WHAT THIS TASK INVOLVES
All records given below must be printed word for word.

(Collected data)
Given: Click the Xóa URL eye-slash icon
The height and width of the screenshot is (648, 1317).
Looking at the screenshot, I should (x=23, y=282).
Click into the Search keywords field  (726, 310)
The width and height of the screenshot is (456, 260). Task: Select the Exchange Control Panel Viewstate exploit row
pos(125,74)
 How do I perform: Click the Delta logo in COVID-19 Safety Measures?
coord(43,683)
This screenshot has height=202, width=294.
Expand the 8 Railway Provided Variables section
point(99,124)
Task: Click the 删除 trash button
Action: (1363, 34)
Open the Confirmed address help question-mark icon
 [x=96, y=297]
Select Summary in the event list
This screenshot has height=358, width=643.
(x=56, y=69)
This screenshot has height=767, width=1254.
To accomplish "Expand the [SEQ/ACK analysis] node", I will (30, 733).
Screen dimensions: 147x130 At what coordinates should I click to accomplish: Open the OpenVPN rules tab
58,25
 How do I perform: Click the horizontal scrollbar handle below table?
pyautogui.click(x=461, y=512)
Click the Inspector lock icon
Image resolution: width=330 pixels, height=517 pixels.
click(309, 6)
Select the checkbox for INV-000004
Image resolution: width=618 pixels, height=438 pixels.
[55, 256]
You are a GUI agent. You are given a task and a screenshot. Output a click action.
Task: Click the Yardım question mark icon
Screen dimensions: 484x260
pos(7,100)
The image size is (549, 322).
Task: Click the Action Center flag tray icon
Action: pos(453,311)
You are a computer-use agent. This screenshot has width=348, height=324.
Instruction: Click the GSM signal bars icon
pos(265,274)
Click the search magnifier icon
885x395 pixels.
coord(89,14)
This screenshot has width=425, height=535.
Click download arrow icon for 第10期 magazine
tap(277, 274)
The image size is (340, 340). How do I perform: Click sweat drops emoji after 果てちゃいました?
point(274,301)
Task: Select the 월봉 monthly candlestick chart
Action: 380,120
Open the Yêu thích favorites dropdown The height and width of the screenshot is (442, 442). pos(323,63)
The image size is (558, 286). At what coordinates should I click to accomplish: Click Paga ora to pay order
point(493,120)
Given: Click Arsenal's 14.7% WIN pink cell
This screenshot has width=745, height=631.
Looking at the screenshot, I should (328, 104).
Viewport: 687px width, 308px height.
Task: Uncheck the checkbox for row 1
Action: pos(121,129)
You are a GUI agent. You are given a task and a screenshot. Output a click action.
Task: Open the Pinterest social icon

EXPECTED ANSWER
Given: Click the Xóa URL eye-slash icon
The height and width of the screenshot is (648, 1317).
Looking at the screenshot, I should (x=23, y=282).
Click into the Search keywords field  (726, 310)
The width and height of the screenshot is (456, 260). Task: Select the Exchange Control Panel Viewstate exploit row
pos(125,74)
 How do I perform: Click the Delta logo in COVID-19 Safety Measures?
coord(43,683)
This screenshot has height=202, width=294.
Expand the 8 Railway Provided Variables section
point(99,124)
Task: Click the 删除 trash button
Action: (1363, 34)
Open the Confirmed address help question-mark icon
 [x=96, y=297]
Select Summary in the event list
This screenshot has height=358, width=643.
(x=56, y=69)
This screenshot has height=767, width=1254.
To accomplish "Expand the [SEQ/ACK analysis] node", I will (30, 733).
Screen dimensions: 147x130 At what coordinates should I click to accomplish: Open the OpenVPN rules tab
58,25
 How do I perform: Click the horizontal scrollbar handle below table?
pyautogui.click(x=461, y=512)
Click the Inspector lock icon
Image resolution: width=330 pixels, height=517 pixels.
click(309, 6)
Select the checkbox for INV-000004
Image resolution: width=618 pixels, height=438 pixels.
[55, 256]
You are a GUI agent. You are given a task and a screenshot. Output a click action.
Task: Click the Yardım question mark icon
Screen dimensions: 484x260
pos(7,100)
The image size is (549, 322).
Task: Click the Action Center flag tray icon
Action: pos(453,311)
You are a computer-use agent. This screenshot has width=348, height=324.
Instruction: Click the GSM signal bars icon
pos(265,274)
Click the search magnifier icon
885x395 pixels.
coord(89,14)
This screenshot has width=425, height=535.
Click download arrow icon for 第10期 magazine
tap(277, 274)
The image size is (340, 340). How do I perform: Click sweat drops emoji after 果てちゃいました?
point(274,301)
Task: Select the 월봉 monthly candlestick chart
Action: 380,120
Open the Yêu thích favorites dropdown The height and width of the screenshot is (442, 442). pos(323,63)
The image size is (558, 286). At what coordinates should I click to accomplish: Click Paga ora to pay order
point(493,120)
Given: Click Arsenal's 14.7% WIN pink cell
This screenshot has width=745, height=631.
Looking at the screenshot, I should (328, 104).
Viewport: 687px width, 308px height.
Task: Uncheck the checkbox for row 1
Action: pos(121,129)
You are a GUI agent. You are given a task and a screenshot. Output a click action.
Task: Open the Pinterest social icon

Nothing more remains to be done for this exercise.